Beardsley took Writer’s Workshop with Justin Spencer her junior year, and she stumbled across the writing contest while doing work for the class. “We had to do four entries in writing contests in Mr. Spencer’s class, and basically I was cramming because I hadn’t done them by the end of the semester,” Beardsley said. “I went online and found a bunch of different ones that didn’t have too many restrictions, but I didn’t really look at the names.”
She entered her story “A Man Married to the Sea” into the contest, which she began in Writer’s Workshop and polished after getting critiques from her classmates. “My story was about a page and a half, and it’s about this guy who is reminded about the day he lost his wife and in the end he gets closure from it,” she said. She wrote two drafts before finishing the final copy and used this piece to enter in a couple contests she found online.
Falmouth Youth Writers’ Prize gave her the opportunity to go to sister universities Falmouth and Exeter to hear published writers and work with authors to better her writing techniques.
Beardsley’s grandparents work for Delta and have flight privileges, so she and her family decided to go to England for a week to visit family and attend the workshop. She spent three days in London then drove down to southern England to Falmouth and checked out the university campus.
“When we were in Falmouth, we went and visited the campus before the actual prize day to get a feel for it,” she said. “My grandparents had the idea that I could apply there, so I also got information on that.”

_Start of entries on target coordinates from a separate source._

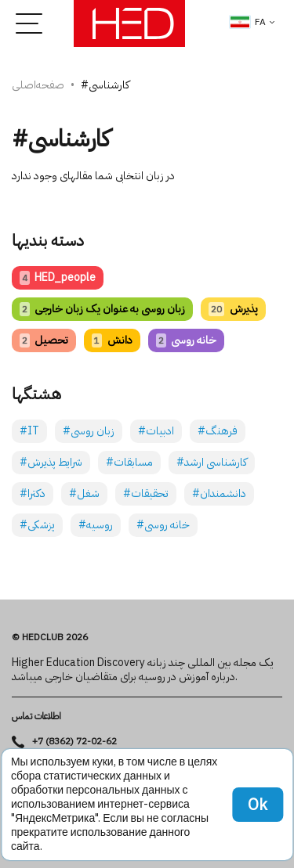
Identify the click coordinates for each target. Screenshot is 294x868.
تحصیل (44, 340)
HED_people (57, 277)
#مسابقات (129, 462)
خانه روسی (186, 340)
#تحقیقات (146, 493)
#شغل (84, 493)
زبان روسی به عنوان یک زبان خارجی (102, 308)
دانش (111, 340)
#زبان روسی (89, 430)
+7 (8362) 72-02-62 (74, 741)
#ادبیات (156, 430)
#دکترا (32, 493)
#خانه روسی (163, 524)
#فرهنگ (217, 430)
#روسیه (96, 524)
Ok (257, 805)
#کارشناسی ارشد (212, 462)
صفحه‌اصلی (38, 85)
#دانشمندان (219, 493)
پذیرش (233, 308)
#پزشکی (37, 524)
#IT (29, 430)
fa (248, 22)
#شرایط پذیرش (51, 462)
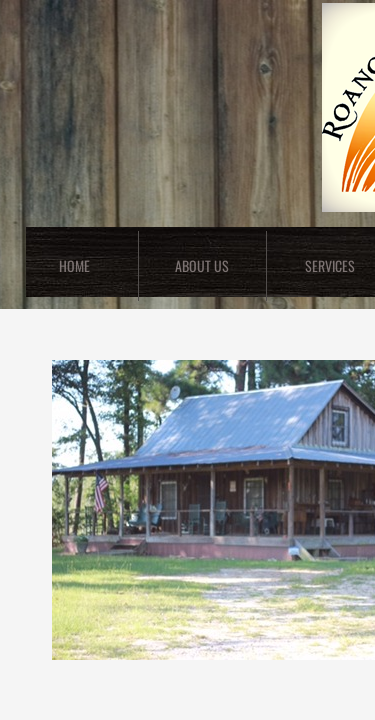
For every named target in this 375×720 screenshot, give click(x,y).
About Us (202, 265)
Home (74, 265)
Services (330, 265)
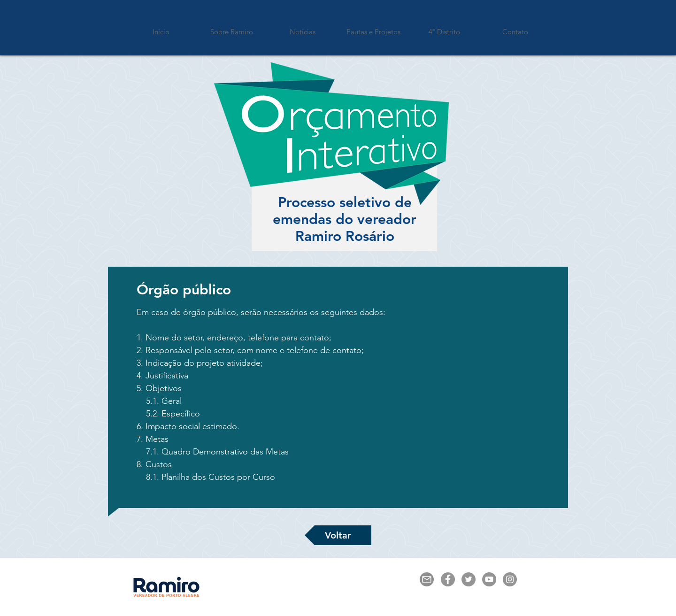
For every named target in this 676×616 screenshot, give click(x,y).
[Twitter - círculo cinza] (469, 579)
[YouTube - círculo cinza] (489, 579)
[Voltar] (338, 535)
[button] (373, 27)
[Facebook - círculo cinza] (448, 579)
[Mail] (427, 579)
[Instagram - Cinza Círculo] (510, 579)
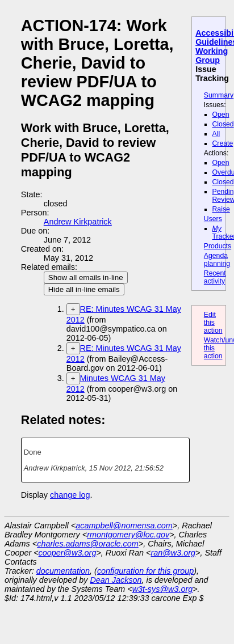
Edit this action (213, 323)
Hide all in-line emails (84, 289)
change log (70, 495)
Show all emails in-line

When the day of the workshop came, the shortlisted story writers first watched the introduction of the Falmouth University staff members and took a short tour of part of the campus. Authors then worked with the young writers in professional writing skills workshop, allowing them to choose between fiction-writing or screenwriting. Beardsley participated in the fiction workshop.
“The workshop was science fiction, and I cannot write science fiction to save my life,” Beardsley said. While she said that her story she wrote in the workshop wasn’t very good, it opened her up to new ideas. “My teacher was really into looking at things like an alien because she’s a science fiction writer, so it helped me to not see everything philosophically but more literally– not trying to find meaning in every little object.”
Guest judge and novelist Allan Boroughs chose the top three stories out of the ones shortlisted, and a prize ceremony was held after the workshops. Beardsley’s story did not receive any further recognition. “I hadn’t expected to get anything published or be noted in any contest,” Beardsley said. “This was the first contest I heard back from and that got me in the mood of writing.”
Since the Falmouth Youth Writer’s Contest, Beardsley has been published in the American Library of Poetry. Spencer entered his whole class in this contest, and they asked to publish Beardsley’s work along with a couple of her classmates. Beardsley is now taking Creative Writing with Jillian Bowen to continue to better her writing and enter more contests.
“Of course I want to write,” she said, “but that’s not going to be my sole career.” She plans to major in business marketing or management and establish a career and write on the side. “If it turns out writing is more successful,” she said, “I’ll stick to that.”